October 04, 2015

The Data Is Wrong!!

Did you see this article from Friday (click here)?

First, look at the ad next to an article about bad weather data:




Alanis Morissette would agree it is ironic that an article talking about how terrible initial data conditions lead to terrible forecasts is supported by an ad about a conference featuring technology that uses incomplete data to put ads in front of customers that are never clicked on - a technology that you use to bid to pay higher-than-necessary rates to put an ad in front of a customer that seven in ten thousand (i.e. nobody) will respond to.

When your co-op sales rep tells you that they have a new "coherence model" (or whatever name they call the next version of models that are cousins to the models used in 1995) and that they're seeing breakthrough results, you have to question the statement.
  • Is the data being used to create the model "right" in the first place? Ask your co-op sales rep to see the data being used as an initial starting point.
  • Are the models that sit on top of the data "right" in their assumptions?
  • Ask the co-op rep to share the model coefficients with you - it's your model, you are paying for it, so you should get to see what you are paying for, right?
Ask your co-op sales rep to answer each question. If you don't get a valid answer to any of the three questions (and you probably won't), then ask yourself why these folks are still trusted partners?
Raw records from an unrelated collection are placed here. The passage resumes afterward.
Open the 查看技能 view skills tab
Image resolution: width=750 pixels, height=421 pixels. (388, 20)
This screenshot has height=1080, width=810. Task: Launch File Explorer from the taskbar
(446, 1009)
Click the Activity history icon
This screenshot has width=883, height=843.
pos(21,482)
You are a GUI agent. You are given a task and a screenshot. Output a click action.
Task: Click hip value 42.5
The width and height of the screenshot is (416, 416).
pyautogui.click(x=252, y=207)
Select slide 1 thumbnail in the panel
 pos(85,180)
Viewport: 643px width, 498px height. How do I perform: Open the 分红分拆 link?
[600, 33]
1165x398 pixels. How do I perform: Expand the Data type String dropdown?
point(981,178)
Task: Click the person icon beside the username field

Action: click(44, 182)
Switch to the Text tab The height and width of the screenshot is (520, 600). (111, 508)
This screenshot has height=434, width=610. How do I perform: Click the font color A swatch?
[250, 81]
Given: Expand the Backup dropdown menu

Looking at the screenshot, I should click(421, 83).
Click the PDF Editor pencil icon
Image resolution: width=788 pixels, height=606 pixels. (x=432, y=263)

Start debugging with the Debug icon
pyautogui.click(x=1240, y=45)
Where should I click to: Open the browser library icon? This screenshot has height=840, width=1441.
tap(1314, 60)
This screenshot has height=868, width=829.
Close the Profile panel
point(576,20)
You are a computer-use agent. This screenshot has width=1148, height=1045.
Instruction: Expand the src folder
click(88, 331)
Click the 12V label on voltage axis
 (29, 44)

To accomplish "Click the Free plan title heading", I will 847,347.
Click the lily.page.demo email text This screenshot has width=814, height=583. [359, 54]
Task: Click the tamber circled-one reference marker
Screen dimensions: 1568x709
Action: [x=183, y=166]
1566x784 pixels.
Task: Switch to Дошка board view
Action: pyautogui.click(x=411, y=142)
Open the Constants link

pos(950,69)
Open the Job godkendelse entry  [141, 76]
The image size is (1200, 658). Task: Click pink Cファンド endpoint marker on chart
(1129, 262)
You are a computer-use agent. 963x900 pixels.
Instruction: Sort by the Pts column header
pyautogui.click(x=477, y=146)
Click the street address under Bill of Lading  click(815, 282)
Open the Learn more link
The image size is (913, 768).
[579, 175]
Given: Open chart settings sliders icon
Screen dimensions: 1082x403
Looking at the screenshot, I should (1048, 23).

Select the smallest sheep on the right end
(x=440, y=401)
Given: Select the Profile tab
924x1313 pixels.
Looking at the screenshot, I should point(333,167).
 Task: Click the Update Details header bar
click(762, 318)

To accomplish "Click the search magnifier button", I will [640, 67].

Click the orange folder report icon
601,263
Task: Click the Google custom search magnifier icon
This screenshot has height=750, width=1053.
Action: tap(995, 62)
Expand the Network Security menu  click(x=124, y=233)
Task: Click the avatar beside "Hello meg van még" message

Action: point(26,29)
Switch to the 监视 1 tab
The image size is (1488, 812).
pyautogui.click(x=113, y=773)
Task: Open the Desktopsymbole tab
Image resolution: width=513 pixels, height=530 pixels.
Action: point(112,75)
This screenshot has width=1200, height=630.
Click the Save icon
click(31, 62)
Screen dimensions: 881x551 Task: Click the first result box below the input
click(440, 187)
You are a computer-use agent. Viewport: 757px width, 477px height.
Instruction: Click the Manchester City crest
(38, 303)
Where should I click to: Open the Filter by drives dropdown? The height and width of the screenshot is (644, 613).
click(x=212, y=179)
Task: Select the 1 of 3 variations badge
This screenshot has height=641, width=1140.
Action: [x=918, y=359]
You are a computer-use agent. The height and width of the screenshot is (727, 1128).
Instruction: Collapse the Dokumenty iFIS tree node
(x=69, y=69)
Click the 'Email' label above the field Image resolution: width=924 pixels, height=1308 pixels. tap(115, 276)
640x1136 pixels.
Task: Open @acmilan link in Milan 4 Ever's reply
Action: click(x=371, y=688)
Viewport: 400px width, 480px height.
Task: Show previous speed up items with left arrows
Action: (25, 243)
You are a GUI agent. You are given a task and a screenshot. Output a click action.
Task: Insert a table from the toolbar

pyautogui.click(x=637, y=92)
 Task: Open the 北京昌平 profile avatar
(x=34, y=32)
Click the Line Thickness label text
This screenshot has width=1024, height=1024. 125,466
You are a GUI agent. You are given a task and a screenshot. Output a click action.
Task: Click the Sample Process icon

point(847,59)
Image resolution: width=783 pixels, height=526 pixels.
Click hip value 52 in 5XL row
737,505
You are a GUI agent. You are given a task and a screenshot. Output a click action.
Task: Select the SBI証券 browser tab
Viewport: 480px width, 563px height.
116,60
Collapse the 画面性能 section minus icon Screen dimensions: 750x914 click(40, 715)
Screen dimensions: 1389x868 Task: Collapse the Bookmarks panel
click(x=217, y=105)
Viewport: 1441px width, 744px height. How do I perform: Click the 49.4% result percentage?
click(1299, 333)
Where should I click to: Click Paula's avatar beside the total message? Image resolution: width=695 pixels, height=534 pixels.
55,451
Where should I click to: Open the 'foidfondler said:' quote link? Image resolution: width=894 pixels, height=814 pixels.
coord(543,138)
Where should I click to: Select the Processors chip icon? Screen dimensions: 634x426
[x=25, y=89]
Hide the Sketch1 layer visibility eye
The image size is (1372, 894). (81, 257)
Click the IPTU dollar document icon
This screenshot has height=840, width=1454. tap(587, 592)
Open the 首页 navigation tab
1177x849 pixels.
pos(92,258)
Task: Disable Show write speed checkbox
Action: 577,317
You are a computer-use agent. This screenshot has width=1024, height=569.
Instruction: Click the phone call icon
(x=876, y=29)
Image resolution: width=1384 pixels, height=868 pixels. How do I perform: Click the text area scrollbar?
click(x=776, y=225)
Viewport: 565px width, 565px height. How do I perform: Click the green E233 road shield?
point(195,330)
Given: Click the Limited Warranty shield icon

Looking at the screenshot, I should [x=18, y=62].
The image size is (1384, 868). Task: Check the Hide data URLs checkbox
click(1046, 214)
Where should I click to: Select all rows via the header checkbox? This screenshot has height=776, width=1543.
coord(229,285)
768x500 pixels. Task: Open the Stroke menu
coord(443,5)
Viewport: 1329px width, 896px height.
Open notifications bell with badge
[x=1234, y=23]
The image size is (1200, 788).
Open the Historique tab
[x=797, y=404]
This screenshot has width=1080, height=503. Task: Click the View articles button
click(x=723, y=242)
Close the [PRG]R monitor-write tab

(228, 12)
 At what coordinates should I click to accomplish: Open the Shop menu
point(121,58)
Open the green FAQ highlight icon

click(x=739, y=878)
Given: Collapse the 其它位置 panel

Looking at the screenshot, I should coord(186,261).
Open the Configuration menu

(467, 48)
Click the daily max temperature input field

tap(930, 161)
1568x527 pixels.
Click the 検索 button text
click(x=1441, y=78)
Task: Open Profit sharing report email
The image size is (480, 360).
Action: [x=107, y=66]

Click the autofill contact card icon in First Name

Why would your trusted partner hide the truth from you? (and co-op folks, this works in reverse - if your clients won't share profit/loss data on the names you give them, are these your trusted partners?).

Let me tell you a story. I was asked to visit a company and referee a discussion between vendor statisticians and in-house statisticians. What a mess! The vendor used the same data that the in-house statisticians used. But each party transformed the data in different ways, so their starting points were fundamentally different. Different starting points mean different outcomes (like in the example with hurricane forecasts). And different starting points mean different modeling approaches. Each party utilized fundamentally opposite tactics. The vendor had hundreds of variables in the model, optimizing profit. The in-house statistical team had a half-dozen variables optimizing sales. Again, both tactics are wrong (never use 100s of variables in a model, the last several hundred have no impact - the concept is called 'parsimony' ... and modeling sales instead of profit means that you reward customers who return a lot of merchandise and/or purchase via discounts/promotions), and because both tactics are wrong, both tactics yield bad outcomes. Of course, both tactics are doomed because they start with bad data (i.e. bad variables).

But man, what an argument, where two parties who are wrong yell at each other about how wrong the other side was! It almost sounded like our political process.

If your in-house statistician won't share the details of the model building process with you, find a new in-house statistician.

If your vendor co-op or retargeter won't share the details of the model building process with you, find a new vendor co-op or retargeter.

If your attribution vendor won't share the intimate details of the modeling process used to dictate your advertising investment algorithm, then fire the attribution vendor and find a new one who is honest and transparent.

In weather, we can clearly see when one modeling process, #datadriven and all that, is still woefully wrong.

In marketing, do we know if our trusted analytics partners are right or wrong?